Mesela ordu ve polis içindeki Kürtler de Türkler de yolunu seçebilir deniliyor, büyük bir çatışmada. Bu Yugoslavya'da olmuştur. O bakımdan Türk devletinin böyle bir çatışmayı önleyemeyeceği vurgulanıyor. Raporda hazırlanan bu senaryo, geçmiş yıllarda Türkiye'de uygulananın aynısı. Bu kadar net senaryo yazılamaz.


     
***

İşte Norveç’te 2003 yılında masanın üzerindeki rapor buydu..
2003 yılında Yürükel’in gördüğü ‘2011 Türkiye İç Savaşı’ başlıklı raporun ardından 6 yıl geçti…

O rapyor kağıt üzearinde kaldı!..

Çünkü Türkiye eski Türkiye değildi artık..

Şimdi arkaya dönün ve bir bakın..

2011’den 2017’ye..

Gezi olayı ile iç savaş çıkarılmak istenmedi mi?

17/25 Aralık kumpası ile  sözde yargı ihtilali yapılarak iç  savaşın yolu açılmak istenmedi mi?

Mit tırları olayı ile Türkiye savaş suçlusu gibi gösterilmek istenmedi mi?

Ve  hainlerin son umutları olan ama  milletin iradesine çarpan  15 Temmuz hain darbe girişimi iç savaş çıkarılmak istenmesinin en belirgin belgesi değil mi?

Yıllardır devletin her kademesine sızarak sinsice  dışarıda hazırlanıp  desteklenen hain bir  senaryo olduğu ortaya çıkmadı mı?

FETÖ’ nun arkasında kim vardı?

İşte  o raporları hazırlayan şerefsizler…

***

Her yolu denediler…

Başaramadılar..

Çünkü;

Cumhurbaşkanı Recep Tayyip Erdoğan’ın  Türk Milleti  ile bütünleşen iradesi hesaplarında hiç yoktu…

Türkiye dimdik ayakta durdukça…

Türkiye büyük projelerin altına imza attıkça…

Türkiye savunma sanayinde devrim yaptıkça..

Türkiye İMF ipini boynundan söküp atıp ekonomik bağımsızlığını ilan daha da belirgin bir şekilde ilan ettikçe…
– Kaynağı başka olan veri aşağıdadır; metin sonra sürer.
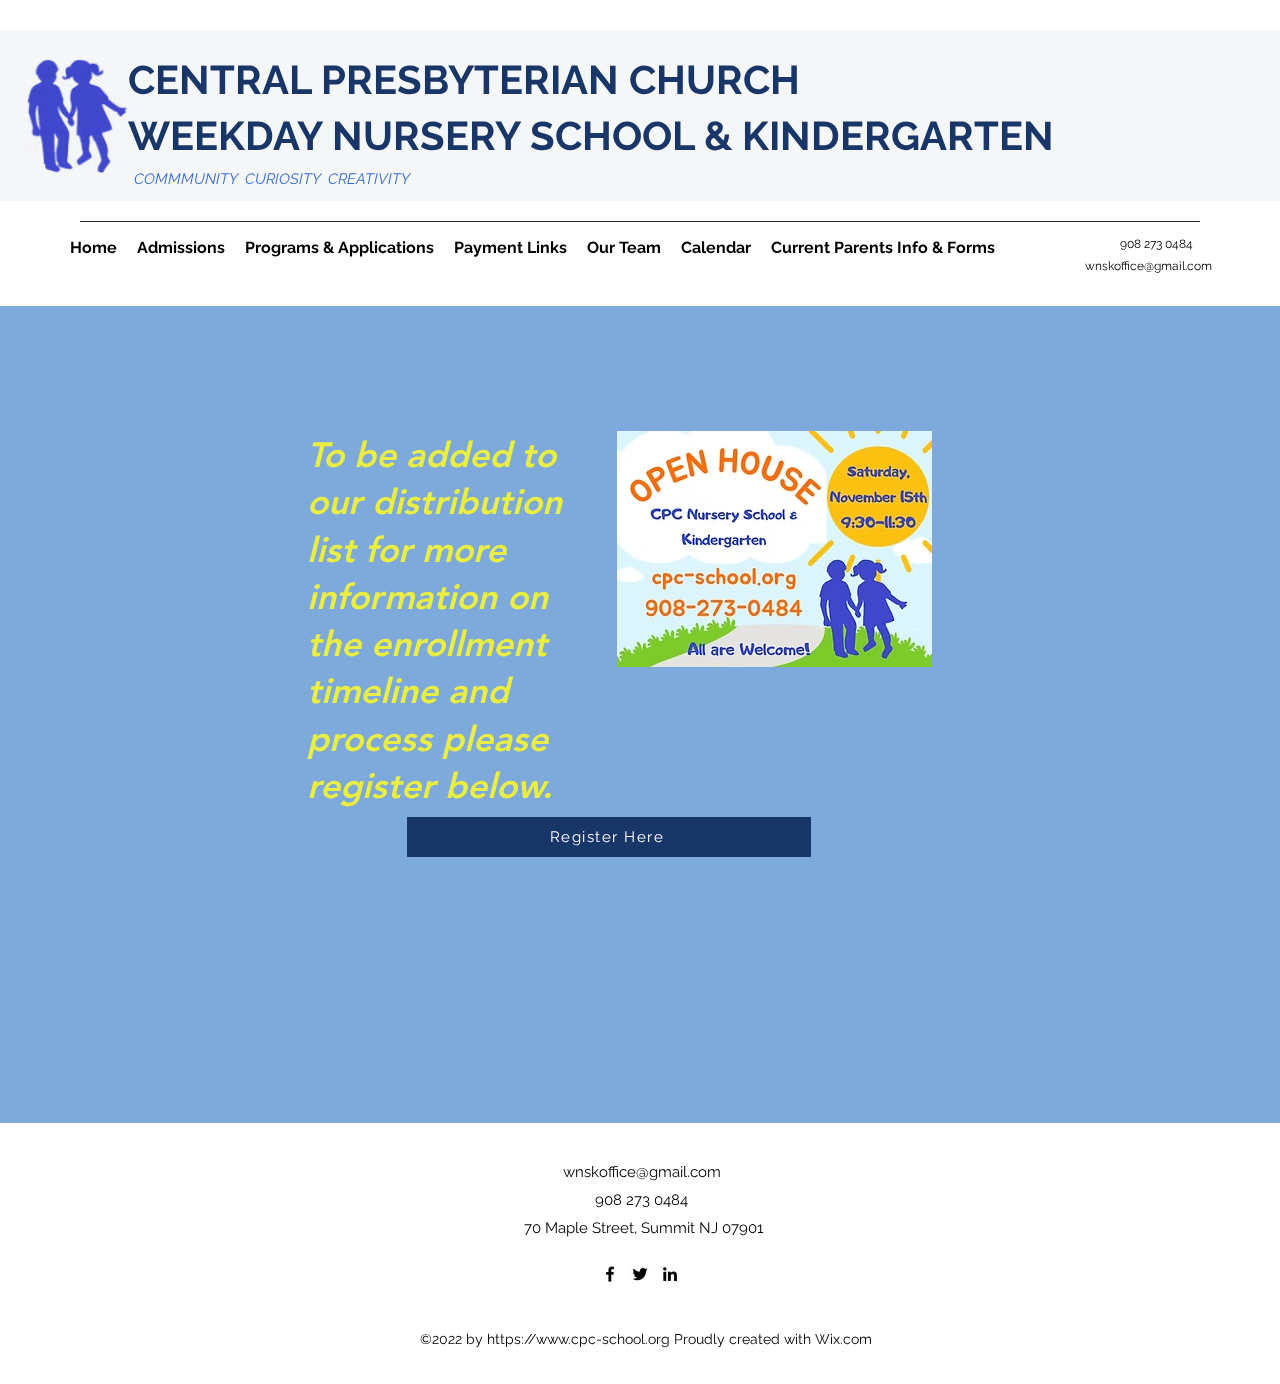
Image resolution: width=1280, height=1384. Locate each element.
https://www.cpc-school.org (578, 1339)
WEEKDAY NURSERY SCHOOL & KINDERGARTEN (591, 135)
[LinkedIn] (670, 1274)
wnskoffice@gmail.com (1148, 266)
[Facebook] (610, 1274)
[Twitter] (640, 1274)
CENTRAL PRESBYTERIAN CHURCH (504, 79)
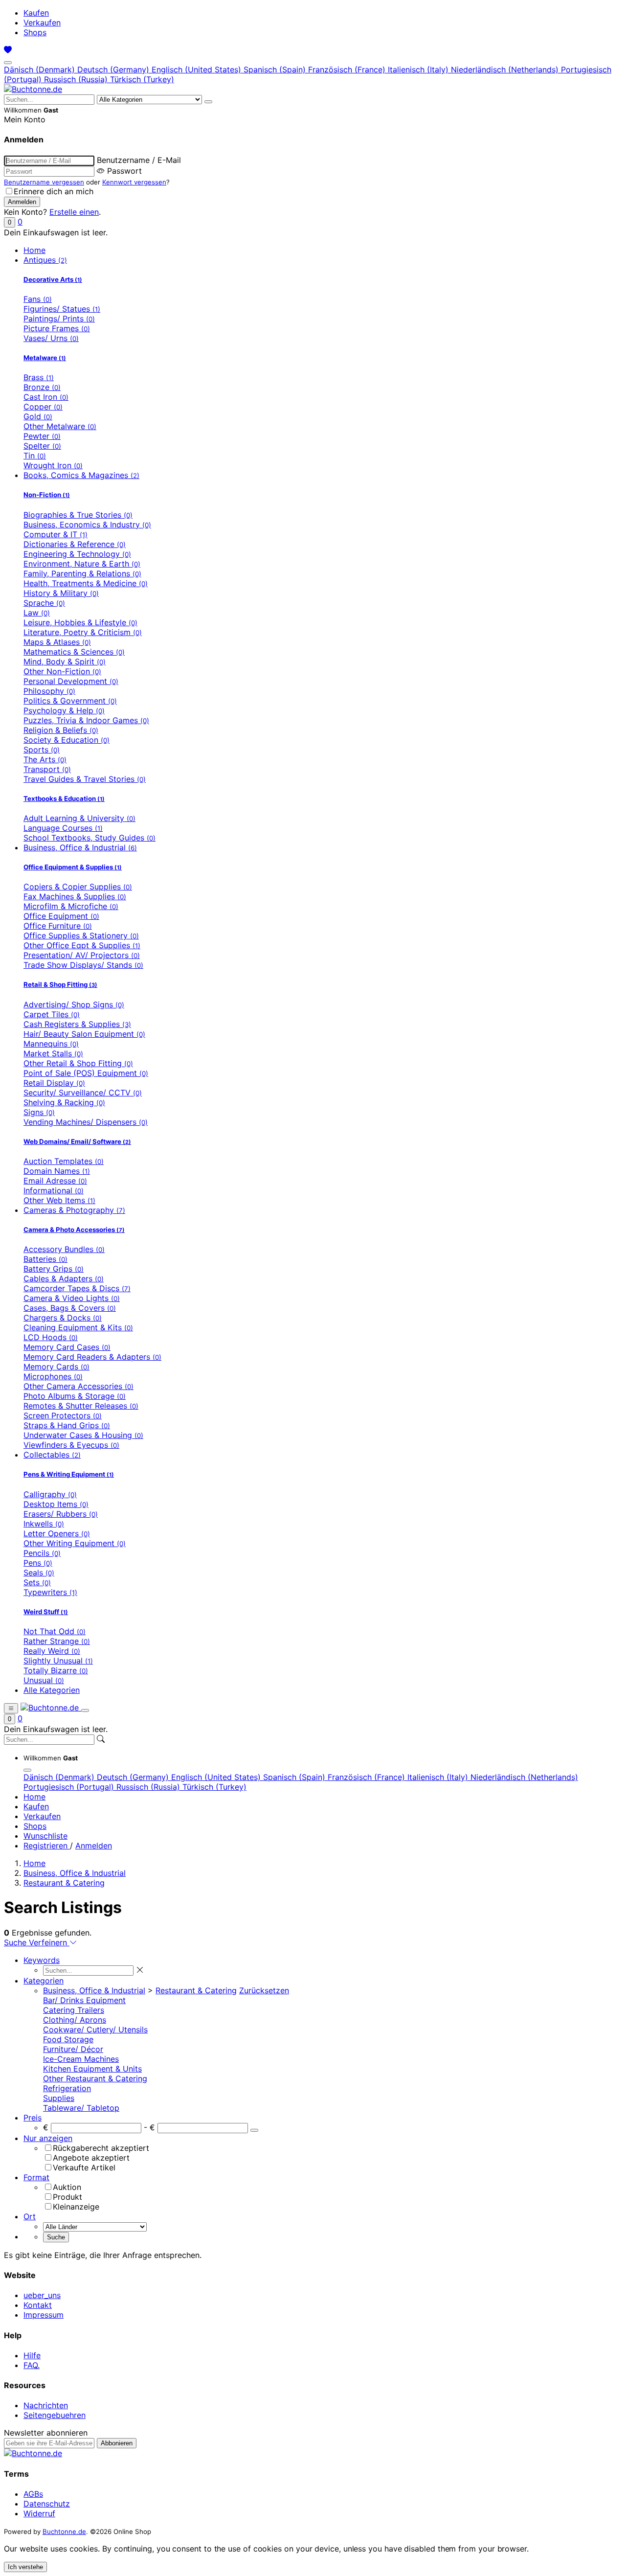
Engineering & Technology (77, 554)
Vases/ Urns (51, 338)
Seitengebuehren (54, 2415)
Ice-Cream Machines (81, 2059)
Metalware (44, 358)
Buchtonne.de (64, 2531)
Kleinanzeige (76, 2206)
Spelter (42, 446)
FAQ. (31, 2365)
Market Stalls (53, 1053)
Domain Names (56, 1171)
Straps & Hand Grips (66, 1425)
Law (36, 612)
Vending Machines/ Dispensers (85, 1122)
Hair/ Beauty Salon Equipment (84, 1034)
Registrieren (46, 1845)
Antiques (45, 260)
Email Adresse (55, 1180)
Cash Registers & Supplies (77, 1024)
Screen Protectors (62, 1415)
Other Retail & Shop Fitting (78, 1063)
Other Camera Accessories (78, 1386)
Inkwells (43, 1523)
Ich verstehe (25, 2567)
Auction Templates (63, 1161)
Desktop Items (56, 1504)
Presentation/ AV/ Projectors (81, 955)
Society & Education (66, 740)
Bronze (42, 387)
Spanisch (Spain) (276, 69)
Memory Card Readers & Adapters (92, 1357)
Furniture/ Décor (73, 2049)
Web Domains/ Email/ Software (77, 1141)
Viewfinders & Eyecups (71, 1445)
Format (36, 2177)
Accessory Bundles (64, 1249)
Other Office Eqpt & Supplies (81, 945)
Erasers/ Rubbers (60, 1514)
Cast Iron (45, 397)
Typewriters (50, 1592)
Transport (47, 769)
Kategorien (43, 1980)
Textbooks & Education (64, 798)
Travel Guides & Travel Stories (84, 779)
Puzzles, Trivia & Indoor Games (86, 720)
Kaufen (36, 13)
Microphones (53, 1376)
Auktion (67, 2187)
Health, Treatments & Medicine (85, 583)
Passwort (124, 171)
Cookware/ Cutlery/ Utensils (95, 2029)
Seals (38, 1572)
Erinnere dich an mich (53, 191)
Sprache (44, 603)
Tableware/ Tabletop (81, 2108)
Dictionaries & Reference (74, 544)
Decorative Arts (52, 279)
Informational (53, 1190)
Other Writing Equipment (74, 1543)
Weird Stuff (45, 1612)
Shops (34, 32)
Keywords (41, 1960)
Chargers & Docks (62, 1317)
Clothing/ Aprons (74, 2020)
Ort (29, 2216)
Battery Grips (53, 1269)
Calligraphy (50, 1494)
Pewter (42, 436)
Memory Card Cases (67, 1347)
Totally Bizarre (55, 1670)
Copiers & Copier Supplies (77, 886)
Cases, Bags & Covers (69, 1308)
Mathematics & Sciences (74, 652)
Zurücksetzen (264, 1990)
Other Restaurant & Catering (95, 2078)
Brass (38, 377)
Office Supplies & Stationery (81, 935)
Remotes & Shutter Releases (80, 1406)
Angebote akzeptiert (91, 2158)
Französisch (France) (348, 69)
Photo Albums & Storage (74, 1396)
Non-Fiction (46, 495)
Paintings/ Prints (59, 318)
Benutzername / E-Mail (139, 160)
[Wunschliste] (8, 50)
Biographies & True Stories (78, 515)
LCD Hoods (50, 1337)
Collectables (52, 1454)
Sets (37, 1582)
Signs (39, 1112)
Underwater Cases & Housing (83, 1435)
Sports (41, 749)
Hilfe (32, 2355)
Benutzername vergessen (44, 182)
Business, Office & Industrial (80, 847)
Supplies (58, 2098)
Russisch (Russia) (77, 79)
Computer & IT (55, 534)
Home (34, 250)
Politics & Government (70, 701)
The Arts (45, 759)
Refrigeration (67, 2088)
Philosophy (49, 691)
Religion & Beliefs (60, 730)
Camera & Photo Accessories (74, 1229)
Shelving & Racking (64, 1102)
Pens (37, 1563)
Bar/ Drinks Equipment (84, 2000)
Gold (37, 416)
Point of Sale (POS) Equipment (85, 1073)
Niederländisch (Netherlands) (506, 69)
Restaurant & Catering (64, 1883)
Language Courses (63, 828)
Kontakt (37, 2305)
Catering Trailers (73, 2010)
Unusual (43, 1680)
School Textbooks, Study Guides (89, 838)
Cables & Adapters (63, 1278)
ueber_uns (42, 2295)
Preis (32, 2117)
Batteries (45, 1259)
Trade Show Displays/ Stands (83, 965)
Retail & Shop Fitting (60, 984)
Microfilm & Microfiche (70, 906)
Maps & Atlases (57, 642)
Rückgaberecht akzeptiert (101, 2148)
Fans (37, 299)
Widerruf (39, 2513)
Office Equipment (61, 916)
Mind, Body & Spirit (64, 661)
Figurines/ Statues (61, 309)
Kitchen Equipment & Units (92, 2069)
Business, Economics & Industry (87, 524)
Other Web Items (59, 1200)
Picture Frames (56, 328)
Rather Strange (56, 1641)
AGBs (33, 2494)
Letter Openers (56, 1533)
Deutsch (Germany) (114, 69)
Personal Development (70, 681)
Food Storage (68, 2039)
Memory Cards (56, 1366)
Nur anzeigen (47, 2138)
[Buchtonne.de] (33, 89)
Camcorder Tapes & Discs (77, 1288)
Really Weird (51, 1651)
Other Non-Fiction (62, 671)
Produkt (67, 2197)
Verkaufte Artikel (84, 2167)
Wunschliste (45, 1836)
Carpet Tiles (51, 1014)
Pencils (42, 1553)
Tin (34, 455)
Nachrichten (45, 2405)
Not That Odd (54, 1631)
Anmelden (93, 1845)
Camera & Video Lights (71, 1298)
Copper (43, 406)
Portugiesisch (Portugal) (69, 1787)
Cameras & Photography (74, 1210)
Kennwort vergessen (134, 182)
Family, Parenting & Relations (82, 573)
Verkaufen (42, 22)
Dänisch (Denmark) (40, 69)
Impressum (43, 2315)
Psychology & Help (64, 710)
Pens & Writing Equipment (68, 1474)
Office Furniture (57, 926)
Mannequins (51, 1044)
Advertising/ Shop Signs (73, 1004)
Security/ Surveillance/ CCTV (82, 1092)
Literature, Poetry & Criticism (82, 632)
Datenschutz (46, 2503)
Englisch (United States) (198, 69)
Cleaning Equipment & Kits (78, 1327)
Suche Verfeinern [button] (36, 1942)
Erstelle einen (74, 212)
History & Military (61, 593)
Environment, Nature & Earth (81, 564)
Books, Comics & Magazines (81, 475)
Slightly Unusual (58, 1660)
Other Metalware (59, 426)
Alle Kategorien (51, 1690)
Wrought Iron (53, 465)
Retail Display (54, 1083)
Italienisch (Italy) (419, 69)
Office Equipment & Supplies (72, 867)
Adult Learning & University (79, 818)
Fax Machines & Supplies (74, 896)
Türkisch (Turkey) (142, 79)
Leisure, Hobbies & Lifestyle (80, 622)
Türkiye enerjide büyük hamleler yapınca…

Türkiye dünyanın en büyük havalimanını inşa ettikçe…

Türkiye Ortadoğu’da yaşananlara kayıtsız kalmayıp sesini gür bir şekilde çıkardıkça..

Çıldıracaklar…

Saldıracaklar…

Hain oyunlar bitmeyecek…

Çünkü Türkiye  haritaların değiştirilmeye çalışıldığı yeni dünya düzeninde kendi milli dinamiklerini  hem koruyan hem de güçlenen bir ülke olarak kıskanılıyor…

İşte bugün  hem ABD’nin hem Batı’nın  büyük bir hızla artan  Türkiye ve Recep Tayyip Erdoğan düşmanlığının nedeni Türkiye’nin önlemeyen yükselişi…

Artık hain odaklar;

Recep Tayyip Erdoğan’ı teslim almadan Türkiye’yi teslim almalarının mümkün olmadığını çok iyi biliyorlar

Çünkü bütün planlarını bozan,o hain raporları yırtıp atan  adam o…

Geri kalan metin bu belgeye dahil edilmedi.